Rich Williams, U.S. PIRG’s Higher Education Associate, likened taking out private student loans to incurring credit card debt.
“Students using private student loans to pay for college may as well be putting their degree on a credit card,” said Williams in a press release Tuesday. “Like credit card debt, these student loans carry high penalties and fees.”
Several for-profit institutions have been convicted of loan fraud. Right now, the U.S. Department of Education is working on new regulations for for-profit schools.
On Dec. 1, one former student’s bankruptcy was back in the news when the Supreme Court began hearing a case between Francisco Espinosa and United Aids Student Funds, Inc. Espinosa declared bankruptcy when he realized he couldn’t pay back his student loans on time, and the bankruptcy court excused him from paying $4,000 in interest under the repayment plan. United now claims the bankruptcy court’s ruling was illegal, and that Espinosa still owes the money.
Groups Call for Consumer Protection
The groups behind the report are calling for a Consumer Financial Protection Agency that would regulate companies like United. While a version of that agency is already proposed in a bill before the U.S. House of Representatives, “Subpriming our Students” sees a problem in the legislation. A legal loophole in the bill would allow for-profit colleges to escape from the CFPA’s regulations on private loans.

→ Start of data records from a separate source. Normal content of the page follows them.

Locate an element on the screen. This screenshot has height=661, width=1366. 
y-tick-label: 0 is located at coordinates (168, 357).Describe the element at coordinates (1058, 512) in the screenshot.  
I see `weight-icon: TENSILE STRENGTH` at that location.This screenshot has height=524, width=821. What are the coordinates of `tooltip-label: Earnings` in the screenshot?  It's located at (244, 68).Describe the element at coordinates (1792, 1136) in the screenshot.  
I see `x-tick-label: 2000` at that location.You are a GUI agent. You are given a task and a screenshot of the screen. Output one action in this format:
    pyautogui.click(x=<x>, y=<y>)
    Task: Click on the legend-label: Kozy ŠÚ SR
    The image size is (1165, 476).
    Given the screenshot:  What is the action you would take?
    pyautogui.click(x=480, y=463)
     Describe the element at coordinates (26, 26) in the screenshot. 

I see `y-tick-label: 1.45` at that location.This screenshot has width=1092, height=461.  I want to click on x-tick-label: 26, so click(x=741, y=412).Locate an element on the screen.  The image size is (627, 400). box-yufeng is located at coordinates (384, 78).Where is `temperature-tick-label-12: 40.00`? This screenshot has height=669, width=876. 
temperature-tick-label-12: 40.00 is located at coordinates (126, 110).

“It is essential we have a consumer watchdog to ensure that students don’t plunge headlong into financial risk to pay for a college degree, and it is critical that private student loans are covered by the agency,” said Williams.
Critics of the program say that the CFPA would suppress innovation in business. But Williams and his colleagues see this kind of consumer protection as necessary for the overall health of the economy.
“If we let profit-seeking companies target our students with ‘easy credit’ that they’ll be struggling to pay off for years, our economy will suffer in the long-run.”